Now, consider the second category. There are jobs we would like society to do but feel we cannot afford it. Most of them are just the kind of therapeutically unpleasant tasks — such as emptying bedpans at nursing homes — that volunteerism enthusiasts are anxious to force young people to do for their own damned good. So what’s the problem? It’s this. There is a price at which someone would be willing to take this crummy job. Let’s say it’s $20 an hour. For $20 an hour, you can fill that job with a true volunteer. It may be an injustice that people should be driven by a lack of other options to want a job emptying bedpans at $20 an hour, but we are not offering them those other options in any event. Instead, we are going to take away that lousy $20-an-hour job and give it to someone who is “volunteering” out of idealism or isn’t really volunteering at all. It would take $50 an hour to make this job seem economically worthwhile to this person, but since this is part of “national service,” you are only paying him or her $5. Result? Someone who truly wants the job cannot have it, while someone who really doesn’t want it is forced to do it for $45 an hour less than what it would take to induce him or her to truly volunteer. You’ve made everyone involved unhappy, all in the name of some vague social-engineering notion about changing the social atmosphere. With all the varied public and private power centers behind it, this really does start to seem like something out of 1984.

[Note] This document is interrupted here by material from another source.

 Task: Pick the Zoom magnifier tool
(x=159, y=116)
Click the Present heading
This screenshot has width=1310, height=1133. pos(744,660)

Here is an easy prediction based on past experience: if the government employee unions have anything to say about it (as they do), most of the work done by this national volunteer program will fall in category three: make-work. Only jobs that accomplish nothing important can really avoid trouble. Scandals are another easy prediction. A desperate Commissariat of Volunteerism will find itself placing young folks as interns at home decorating businesses or excusing them entirely on grounds of an allergy to cats. As with the discredited Vietnam-era draft, the challenge for bureaucrats will be finding ways NOT to use people — because there will be far more people than can be usefully used.

And then, of course, will come a study showing that, when you add in training and supervision, each job, be it emptying bedpans or designing sculptures of bedpans for a National Museum of Hospital Equipment, actually costs the government $100 an hour.

I’m perfectly prepared to believe that today’s young people are deplorable specimens, ignorant and ungrateful and in desperate need of discipline. Or I am also prepared to believe that they are about to burst with idealism like a piñata and only await somebody with a giant pin. But they aren’t the only ones who could use a lesson about social obligation. What about grownups? Grownups, who still have some hope of collecting Social Security and Medicare before they go broke, who have enjoyed the explosion in house prices that make the prospect of home ownership so dim for the next generation; who allowed the government to run up a gargantuan national debt, were miraculously bailed out of that, and immediately allowed it to be run up a second time; who may well have gone to college when tuition was cheap and you didn’t automatically graduate burdened by student loans. We are not in much of a position to start dreaming up lessons in social obligation for the kids.